Data entries -
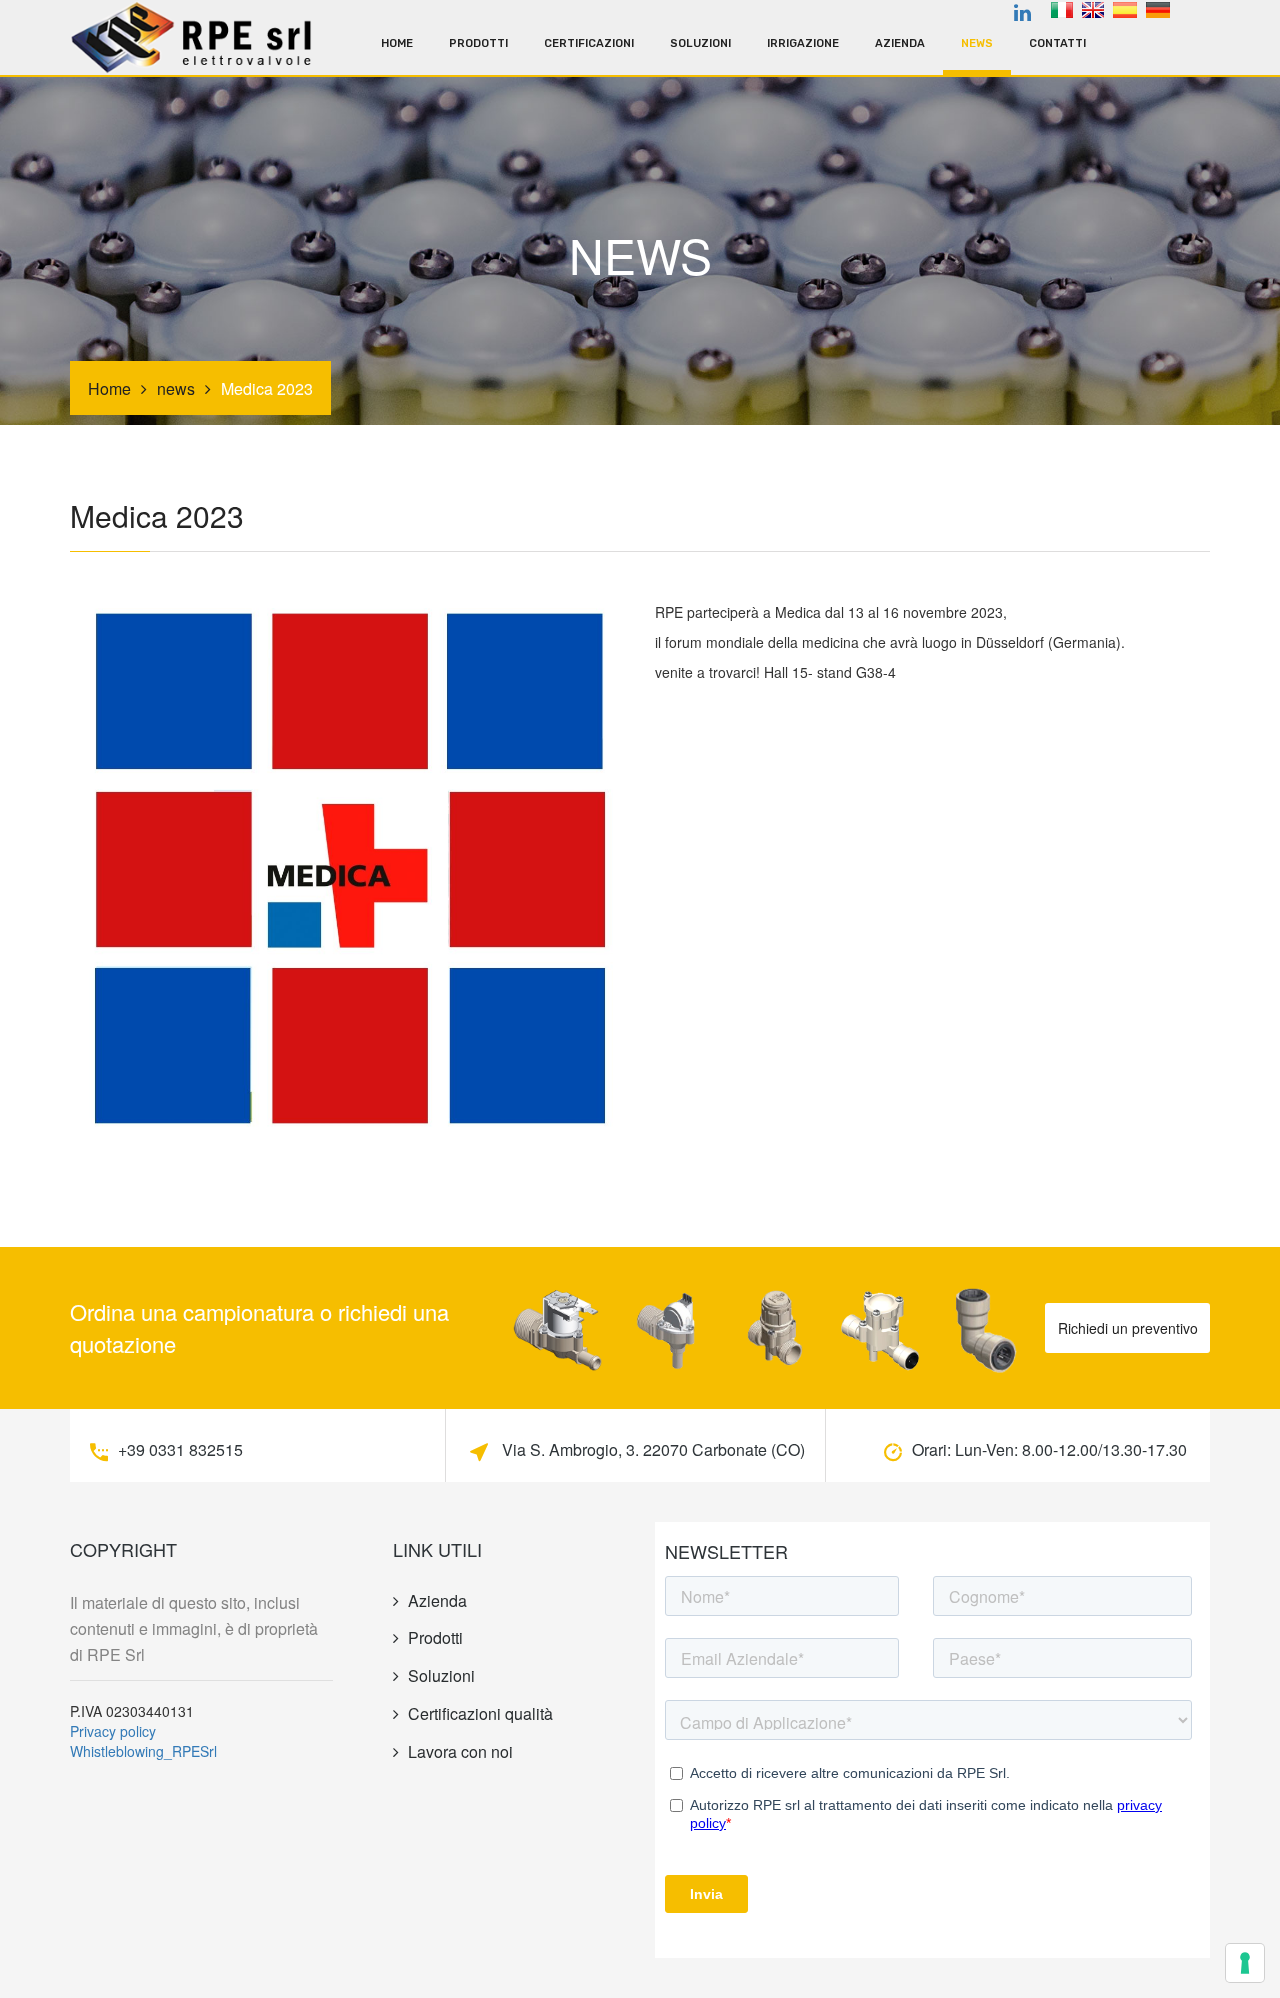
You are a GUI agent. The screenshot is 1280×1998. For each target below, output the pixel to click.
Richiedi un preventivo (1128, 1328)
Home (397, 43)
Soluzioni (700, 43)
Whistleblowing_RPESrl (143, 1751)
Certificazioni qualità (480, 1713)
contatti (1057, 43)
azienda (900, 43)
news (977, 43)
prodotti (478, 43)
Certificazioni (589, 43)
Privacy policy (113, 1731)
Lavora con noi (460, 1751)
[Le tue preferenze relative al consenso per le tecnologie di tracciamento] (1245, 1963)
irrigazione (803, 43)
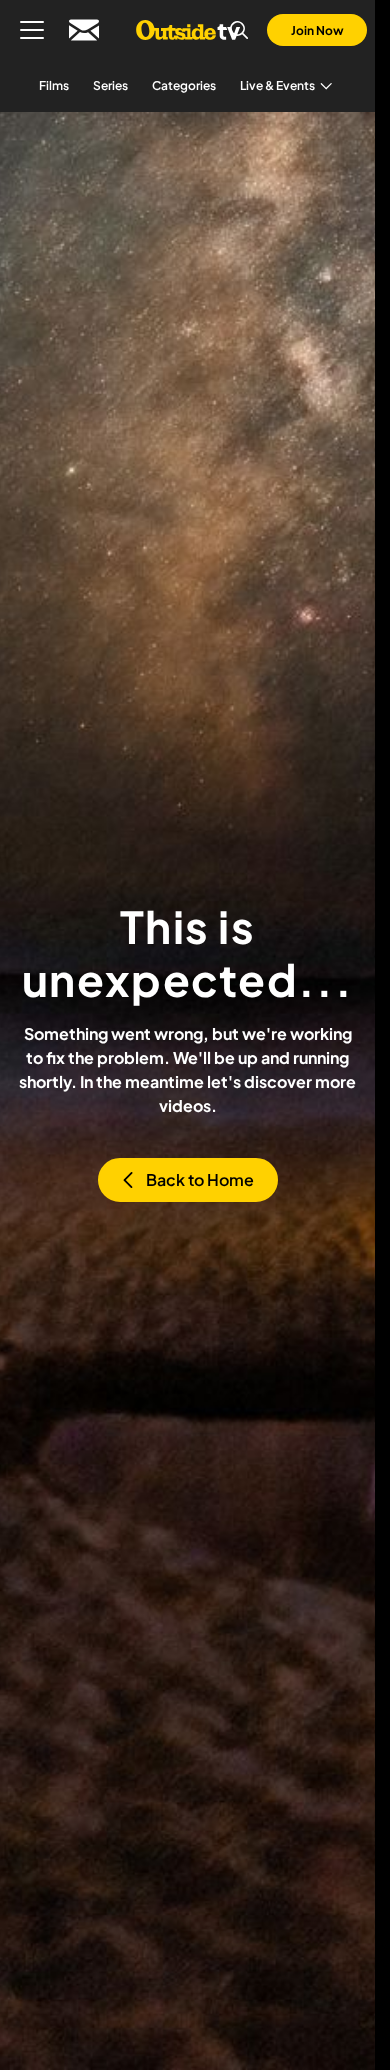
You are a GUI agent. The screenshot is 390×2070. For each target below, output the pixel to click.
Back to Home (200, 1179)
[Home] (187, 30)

Required work - Give the entries above again, exactly as written and free of images.

Answer to this task -
You are a GUI agent. The screenshot is 1280×1998. For each target below, output the pixel to click.
Richiedi un preventivo (1128, 1328)
Home (397, 43)
Soluzioni (700, 43)
Whistleblowing_RPESrl (143, 1751)
Certificazioni qualità (480, 1713)
contatti (1057, 43)
azienda (900, 43)
news (977, 43)
prodotti (478, 43)
Certificazioni (589, 43)
Privacy policy (113, 1731)
Lavora con noi (460, 1751)
[Le tue preferenze relative al consenso per le tecnologie di tracciamento] (1245, 1963)
irrigazione (803, 43)
You are a GUI agent. The screenshot is 390×2070. For each target below, output the pixel to click.
Back to Home (200, 1179)
[Home] (187, 30)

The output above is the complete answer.